JAKARTA – Sejumlah organisasi yang tergabung dalam Koalisi Masyarakat Sipil resmi mengajukan gugatan terhadap Presiden Prabowo Subianto ke Pengadilan Tata Usaha Negara (PTUN) Jakarta pada 11 Maret 2026. Gugatan ini dilayangkan terkait penandatanganan Perjanjian Perdagangan Resiprokal Indonesia–Amerika Serikat (Indonesia–United States Reciprocal Trade Agreement/ART) yang dilakukan pada 19 Februari 2026.

Koalisi yang terdiri dari Center of Economic and Law Studies (CELIOS), Aliansi Jurnalis Independen (AJI), Indonesia for Global Justice (IGJ), dan WALHI ini menilai proses penandatanganan perjanjian tersebut diduga melanggar prosedur hukum. Poin utama yang disoroti adalah ketiadaan persetujuan dari Dewan Perwakilan Rakyat (DPR) RI serta minimnya partisipasi publik dalam proses pengambilan keputusan.

Dugaan Pelanggaran Prosedur dan Konstitusi
Dalam berkas gugatannya, koalisi menilai langkah pemerintah bertentangan dengan Pasal 11 UUD 1945 serta Undang-Undang tentang Perjanjian Internasional yang mengatur tata cara pengesahan kerja sama antarnegara. Selain itu, pemerintah dianggap tidak memenuhi Asas-Asas Umum Pemerintahan yang Baik (AUPB).

Melalui mekanisme provisi, penggugat meminta pengadilan untuk menunda pelaksanaan perjanjian ART dan menyatakan keputusan tersebut cacat hukum. Sebelum menempuh jalur hukum, koalisi mengaku telah mengirimkan surat keberatan kepada Presiden, namun tidak mendapatkan tanggapan dalam kurun waktu 10 hari.

Pemerintah Sebut ART Strategi Perluas Ekspor
Merespons gugatan tersebut, pemerintah menegaskan bahwa perjanjian perdagangan internasional merupakan praktik umum untuk memperluas akses pasar global. Pemerintah memandang ART sebagai langkah strategis guna menjaga daya saing produk lokal di pasar Amerika Serikat.
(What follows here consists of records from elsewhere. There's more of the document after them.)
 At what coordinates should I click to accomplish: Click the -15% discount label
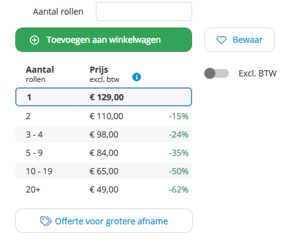pyautogui.click(x=179, y=116)
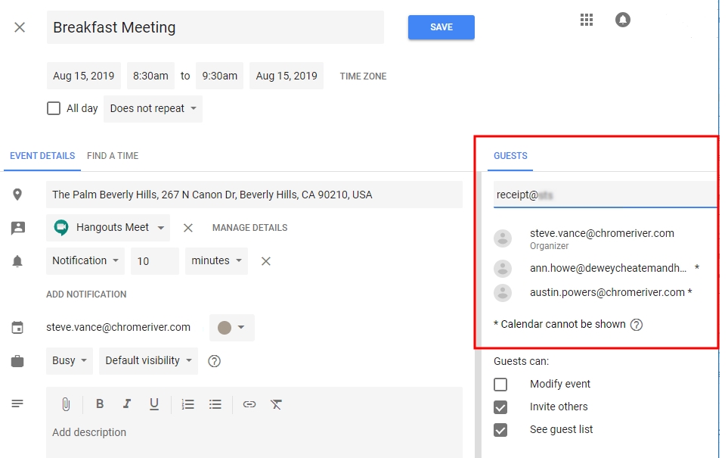Insert a link in description

click(249, 404)
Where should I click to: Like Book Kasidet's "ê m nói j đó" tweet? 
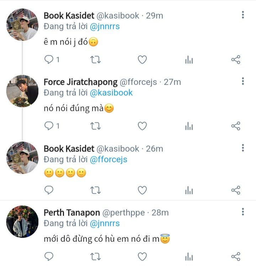pos(142,60)
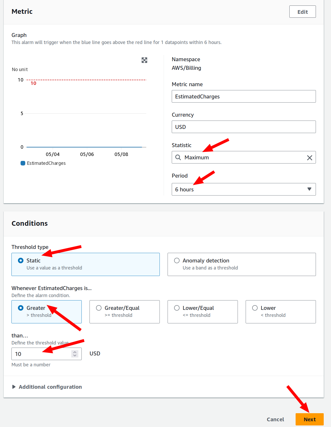Screen dimensions: 331x427
Task: Expand the graph to full screen
Action: [x=144, y=60]
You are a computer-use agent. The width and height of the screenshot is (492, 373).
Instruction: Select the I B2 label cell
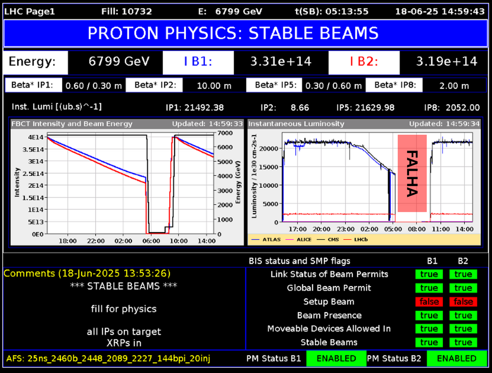(364, 62)
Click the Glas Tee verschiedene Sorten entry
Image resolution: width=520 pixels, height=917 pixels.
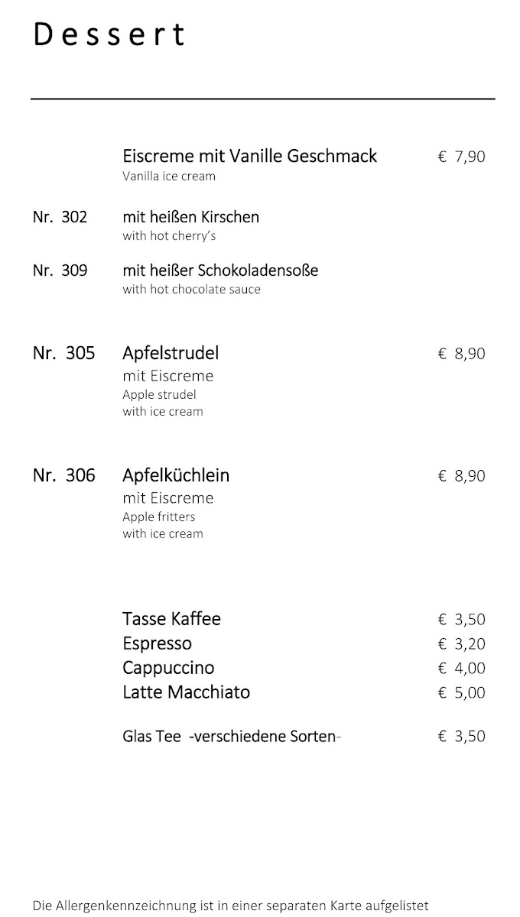231,737
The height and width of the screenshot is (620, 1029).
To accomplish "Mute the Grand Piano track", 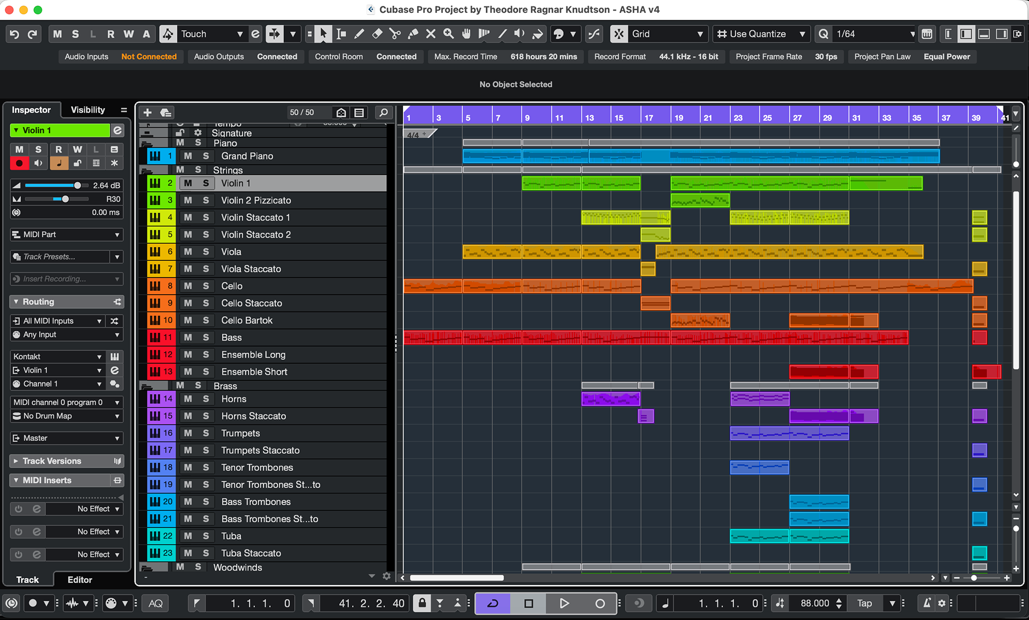I will tap(188, 156).
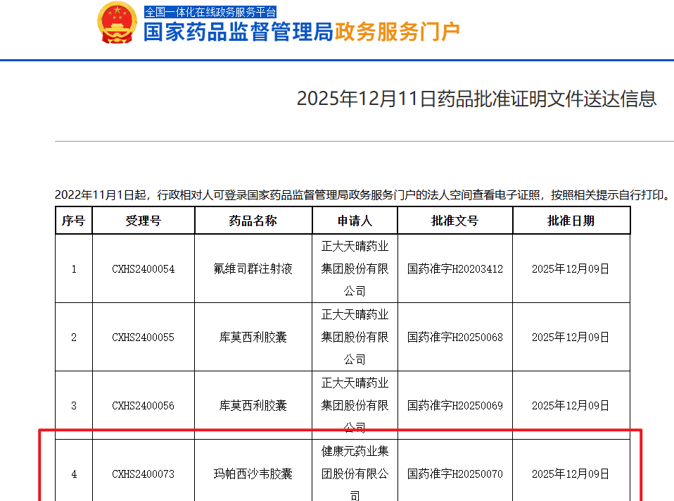Select receipt number CXHS2400073

tap(143, 474)
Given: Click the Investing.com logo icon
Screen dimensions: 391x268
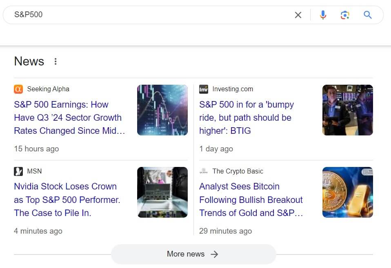Looking at the screenshot, I should pyautogui.click(x=204, y=89).
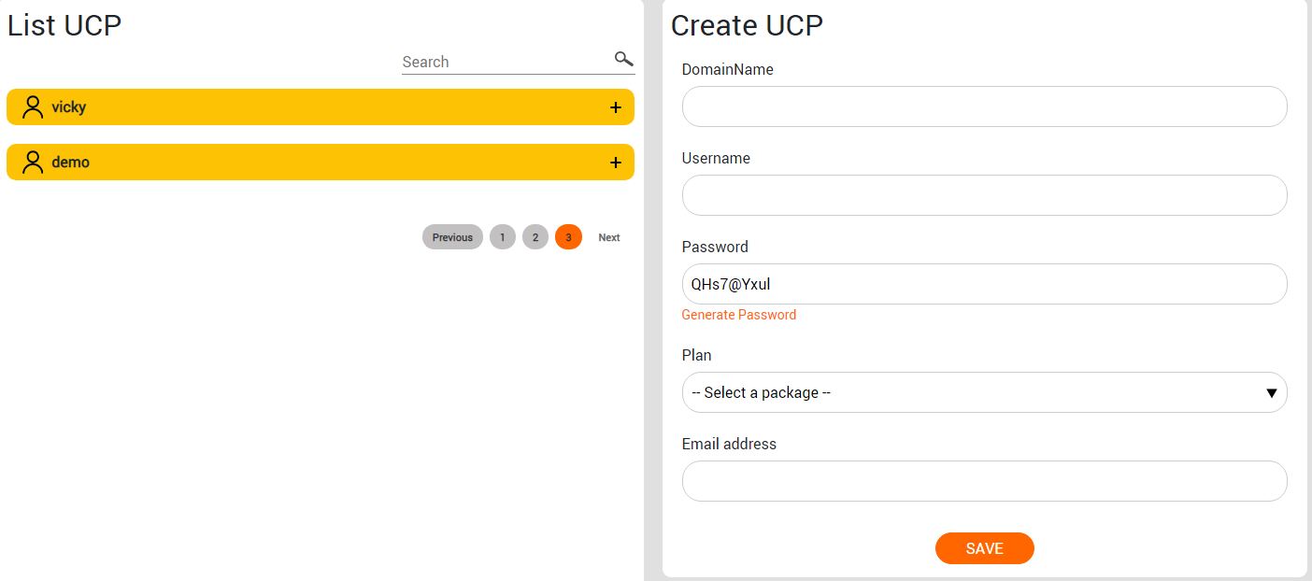Open the Select a package dropdown
This screenshot has width=1312, height=581.
[984, 392]
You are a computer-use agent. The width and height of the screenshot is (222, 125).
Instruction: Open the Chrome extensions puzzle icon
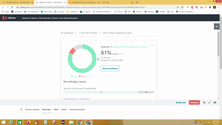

Melalui perjanjian ini, pemerintah menargetkan penghapusan tarif bagi sekitar 1.819 produk ekspor unggulan Indonesia. Kementerian Koordinator Bidang Perekonomian menyatakan telah memberikan klarifikasi atas sejumlah kritik dan menekankan bahwa kerja sama ini diperlukan demi stabilitas ekonomi nasional serta penguatan industri dalam negeri.

Sebagai catatan, Indonesia sebelumnya telah meratifikasi berbagai perjanjian serupa, seperti Indonesia–Japan Economic Partnership Agreement (2008), Indonesia–Australia Comprehensive Economic Partnership Agreement, dan Regional Comprehensive Economic Partnership (RCEP) yang melibatkan 15 negara Asia-Pasifik.

Refleksi Global dan Mekanisme Demokrasi
Gugatan terhadap kebijakan perdagangan internasional bukan hal baru di kancah global. Kasus serupa pernah terjadi di Irlandia saat anggota parlemen Patrick Costello menggugat ratifikasi Comprehensive Economic and Trade Agreement (CETA) antara Uni Eropa dan Kanada. Meski Mahkamah Agung Irlandia sempat menunda prosesnya, ratifikasi akhirnya berlanjut setelah dilakukan penyesuaian regulasi.

Fenomena ini menunjukkan bahwa pengujian kebijakan melalui jalur hukum merupakan bagian dari mekanisme demokrasi yang sah. Langkah hukum yang ditempuh koalisi masyarakat sipil diharapkan dapat memperkuat legitimasi kebijakan publik serta memastikan setiap perjanjian internasional tetap berada dalam koridor hukum nasional yang berlaku.